Task brief: Using the data below, copy each line that includes the word "انشتاين".

━━━ Data for this exercise ━━━

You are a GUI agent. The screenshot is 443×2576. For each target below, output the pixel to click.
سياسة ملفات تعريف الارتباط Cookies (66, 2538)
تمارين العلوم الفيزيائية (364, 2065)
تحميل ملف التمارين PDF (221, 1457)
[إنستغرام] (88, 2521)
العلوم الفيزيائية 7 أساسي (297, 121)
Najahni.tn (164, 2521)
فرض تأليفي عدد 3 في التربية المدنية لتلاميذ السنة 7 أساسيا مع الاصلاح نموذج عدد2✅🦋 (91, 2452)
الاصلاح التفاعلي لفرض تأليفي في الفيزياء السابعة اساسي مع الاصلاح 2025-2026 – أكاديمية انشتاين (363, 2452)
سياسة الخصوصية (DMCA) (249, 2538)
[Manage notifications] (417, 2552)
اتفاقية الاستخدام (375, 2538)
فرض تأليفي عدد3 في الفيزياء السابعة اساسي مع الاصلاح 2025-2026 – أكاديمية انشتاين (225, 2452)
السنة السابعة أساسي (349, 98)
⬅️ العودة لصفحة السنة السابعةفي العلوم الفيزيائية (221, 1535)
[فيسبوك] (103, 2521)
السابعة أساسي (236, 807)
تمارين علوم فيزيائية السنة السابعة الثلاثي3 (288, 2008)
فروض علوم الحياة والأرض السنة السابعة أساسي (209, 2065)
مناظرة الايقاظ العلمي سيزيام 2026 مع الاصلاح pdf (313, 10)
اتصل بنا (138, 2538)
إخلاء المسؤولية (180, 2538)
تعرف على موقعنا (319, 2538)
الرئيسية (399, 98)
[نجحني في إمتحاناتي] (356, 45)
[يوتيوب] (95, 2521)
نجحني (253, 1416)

━━━
━━━ Data for this exercise ━━━

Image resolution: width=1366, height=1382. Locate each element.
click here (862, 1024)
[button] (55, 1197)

━━━

Worked solution:
الاصلاح التفاعلي لفرض تأليفي في الفيزياء السابعة اساسي مع الاصلاح 2025-2026 – أكاديمية انشتاين (363, 2452)
فرض تأليفي عدد3 في الفيزياء السابعة اساسي مع الاصلاح 2025-2026 – أكاديمية انشتاين (225, 2452)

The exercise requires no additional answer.